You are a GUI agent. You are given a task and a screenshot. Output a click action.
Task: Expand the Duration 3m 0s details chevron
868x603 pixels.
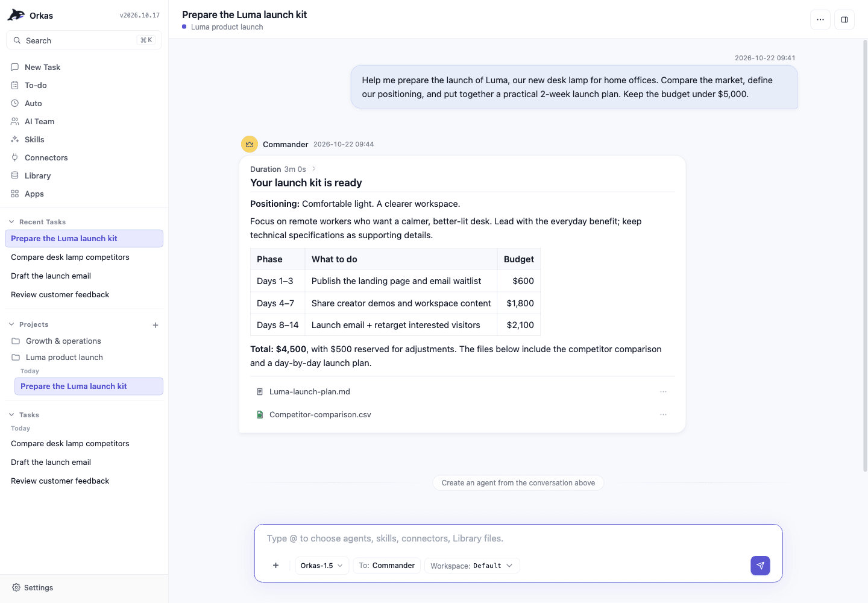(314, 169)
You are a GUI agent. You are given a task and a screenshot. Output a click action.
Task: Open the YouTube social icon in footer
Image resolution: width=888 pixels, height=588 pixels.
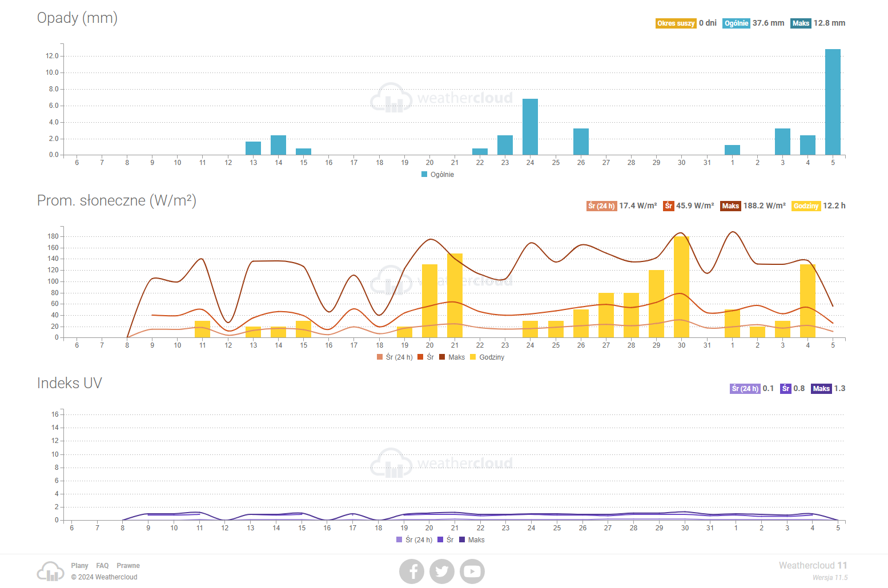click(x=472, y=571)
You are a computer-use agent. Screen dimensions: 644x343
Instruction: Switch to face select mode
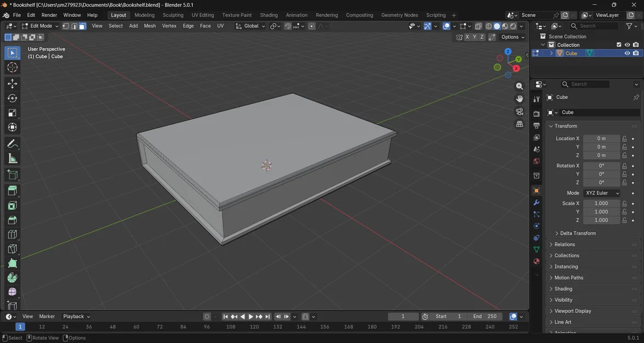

■ ■ ■

■ ASSIGNMENT:
Output the whole of the data, unchanged; keep the pictures out.

■ TASK RESPONSE:
You are a GUI agent. You are given a task and a screenshot. Output a click action.
Task: Expand the Duration 3m 0s details chevron
868x603 pixels.
(314, 169)
You are a GUI agent. You are given a task and a screenshot. Output a click action.
Task: Open the YouTube social icon in footer
Image resolution: width=888 pixels, height=588 pixels.
click(x=472, y=571)
You are a computer-use agent. Screen dimensions: 644x343
Instruction: Switch to face select mode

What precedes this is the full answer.